WELKE VOEDINGSBRONNEN zou ik koolhydraten nemen voor aërobe activiteit? In overeenstemming met het bovenstaande is het mogelijk om te vermelden dat de meest geschikte koolhydraatbronnen op verschillende tijdstippen respectievelijk zijn:

  • Veel vroeger (ongeveer 2 uur) van aërobe lichaamsbeweging: voedingsmiddelen en voedingsmiddelen die niet erg verfijnd zijn of minder geraffineerde koolhydraten bevatten of samengesteld zijn uit ingrediënten met matige hoeveelheden voedingsvezels; voornamelijk fruit (niet meer dan 300 gram per keer en eventueel in combinatie met ander voedsel), groenten, roggebrood, volkoren brood, basmatirijst met olie, pasta met groenten, rijst met groenten, enz.

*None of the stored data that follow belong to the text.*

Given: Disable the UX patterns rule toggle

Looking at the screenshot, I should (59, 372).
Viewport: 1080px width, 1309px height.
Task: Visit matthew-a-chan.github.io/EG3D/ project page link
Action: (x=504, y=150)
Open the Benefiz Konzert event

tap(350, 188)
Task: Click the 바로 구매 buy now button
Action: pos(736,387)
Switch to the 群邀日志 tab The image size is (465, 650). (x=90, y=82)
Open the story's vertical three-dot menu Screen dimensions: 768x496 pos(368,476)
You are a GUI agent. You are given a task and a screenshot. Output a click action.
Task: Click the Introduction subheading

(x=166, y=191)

  • Tijdens aërobe lichamelijke activiteit: MENGSELS van maltodextrine, vitargo, saccharose, glucose en fructose
  • Na aërobe lichamelijke activiteit: voedingsmiddelen en voedingsmiddelen MEER verfijnd of met geraffineerde koolhydraten en GRATIS van ingrediënten met matige hoeveelheden voedingsvezels; meestal witte pasta, witte rijst, wit brood, gewone polenta, koekjes, bananen, gewone gekookte aardappelen, enz.

Door al deze indicaties te volgen, is het niet alleen mogelijk om het herstel en dus ook de prestaties te verbeteren, maar ook om een ​​licht hypocalorisch dieet samen te stellen dat gericht is op gewichtsverlies, in combinatie met aërobe lichaamsbeweging, ZONDER het risico om tegen spierkatabolisme opgewekt door koolhydraatgebrek in de voeding.